The Reserve Bank has published two consultation papers on the implementation of the Deposit Takers Act 2023 (DT Act). The first consultation paper is on the use of "restricted words", being "bank", "banker" and "banking". The second consultation paper seeks feedback on the proposed regulatory perimeter of the DT Act.
The two consultation papers are related. The second consultation paper concerns which types of entities will be able to become licensed deposit takers and therefore authorised to use restricted words under the proposals contained in the first consultation paper.
The consultations will be relevant to:
- existing registered banks and licensed non-bank deposit takers (NBDTs);
- fintechs that offer bank-like services and products who may be interested in using restricted words; and
- overseas banks that rely on the current class authorisation regime to undertake limited wholesale activities in New Zealand.
In this insight, we summarise the proposals in the two consultation papers. If you have any questions about the consultation papers, or the implementation of the DT Act more generally, please get in touch with one of our experts.
Submissions on the consultations are due on 24 November 2025.
Consultation paper 1: Restrictions on the use of the word "bank"
Currently only registered banks and certain overseas banks that do not have a place of business in New Zealand and rely on a class authorisation are able to use the term "bank" in their name and in advertisements.
A key recommendation from the Commerce Commission's market study into personal banking services was that the Reserve Bank should review who is able to use the term "bank". Submissions claimed that the current restrictions hinder competition and confuse consumers – in particular, the inability of NBDTs that are prudentially regulated by the Reserve Bank and are covered by the Depositor Compensation Scheme to use restricted words. This workstream was identified as a priority by the Minister of Finance in her letter of expectations to the Reserve Bank.
The consultation paper contains two proposals:
- The Reserve Bank proposes that all licensed deposit takers (including those that operate as branches in New Zealand) will be authorised to use restricted words. This will include NBDTs (who cannot currently use restricted words) that become licensed deposit takers. Fintechs that provide bank-like products and services but that are not licensed deposit takers – and therefore not prudentially regulated and supervised by the Reserve Bank – would not be permitted to use restricted words.
- The Reserve Bank proposes to carry over the existing policy approach to authorising overseas banks that do not have a place of business in New Zealand by issuing a new class authorisation under the DT Act with broadly the same scope and conditions.
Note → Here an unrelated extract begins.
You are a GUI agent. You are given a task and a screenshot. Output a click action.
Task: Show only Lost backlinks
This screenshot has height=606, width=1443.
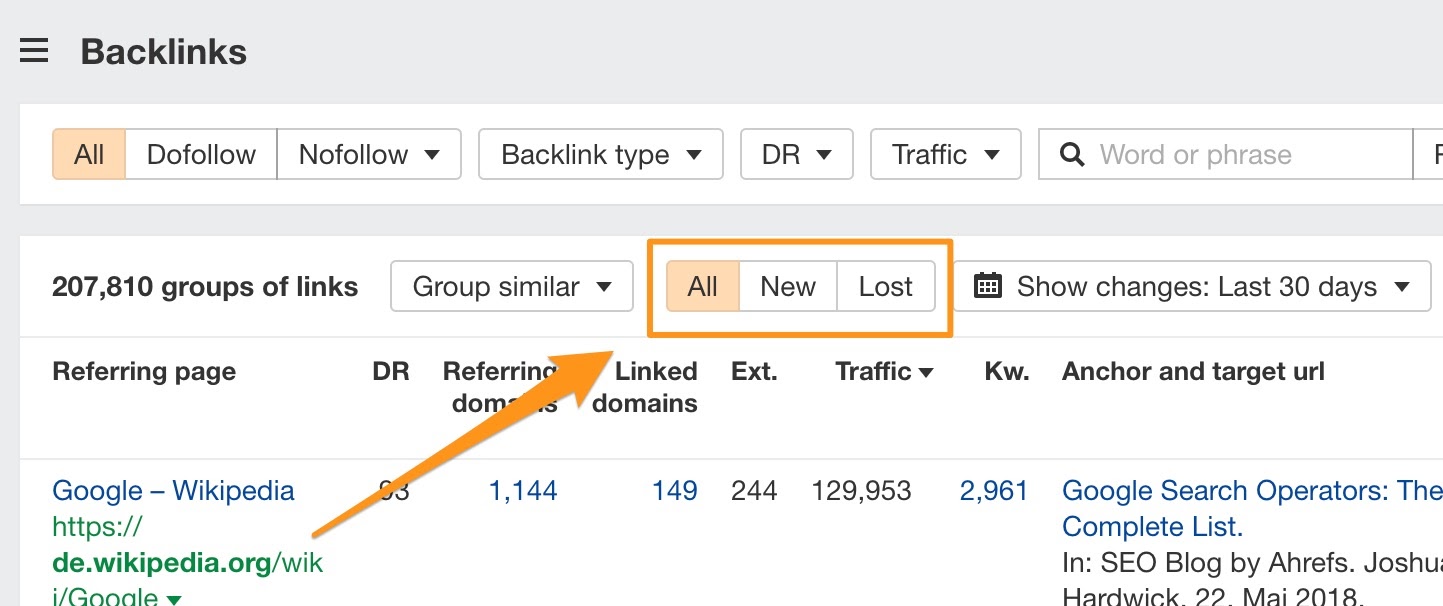[885, 287]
The Reserve Bank is seeking feedback on whether other wholesale activities should be permitted under the new class authorisation.
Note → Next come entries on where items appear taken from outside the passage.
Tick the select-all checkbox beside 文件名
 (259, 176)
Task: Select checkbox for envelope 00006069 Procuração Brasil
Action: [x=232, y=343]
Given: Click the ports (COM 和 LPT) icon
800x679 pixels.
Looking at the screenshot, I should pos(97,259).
The Reserve Bank intends to announce its final decision in early 2026. The Reserve Bank proposes that these changes will be effective once the DT Act is full in force (which is expected to be December 2028) and will be implemented via separate class authorisations.
Consultation paper 2: Regulatory perimeter
The DT Act will be an activities-based regime – meaning that every person who carries on business as a deposit taker must be licensed.
The definition of "deposit taker" is set out in clause 2 of Schedule 2 of the DT Act. Certain parts of the definition rely on details to be prescribed in Orders in Council and regulations to be made under the DT Act, which are the subject matter of the consultation paper.
The Reserve Bank is consulting on the following proposals:
- The Reserve Bank proposes that the existing classes of entities that have been declared not to be an NBDT for the purposes of the Non-bank Deposit Takers Act 2013 (NBDT Act) (e.g. intra-group funding vehicles, payment facility providers, special purpose vehicles and charities that meet certain criteria and Public Trust) will be declared not to be deposit takers for the purposes of the DT Act. This may not be necessary in every case given that the definition of "deposit taker" does not include "providing financial services" and therefore some entities that are currently caught by the NBDT Act may not be caught by the DT Act.
- The Reserve Bank does not propose to "declare in" fintechs that offer bank-like services and products that do not otherwise meet the definition of "deposit taker" (i.e. because they are not carrying on business of lending and borrowing). However, this would also mean that fintechs that do not meet the definition of "deposit taker" will not be entitled to use the term "bank" under the proposal in the first consultation paper. The Reserve Bank says that it will continue to monitor developments in the fintech sector to determine whether certain fintechs or classes of fintechs should be required to be licensed under the DT Act.
- The Reserve Bank proposes to introduce criteria to narrow the definition of "specified overseas entity" (which is one of the limbs of the definition of "deposit taker") to exclude overseas banks that have no physical presence in New Zealand. This proposal is intended to maintain the status quo regulatory perimeter whereby overseas banks that have a place of business in New Zealand are required to register as a branch in New Zealand while overseas banks that have no physical presence in New Zealand may rely on the class authorisation regime rather than become registered in New Zealand.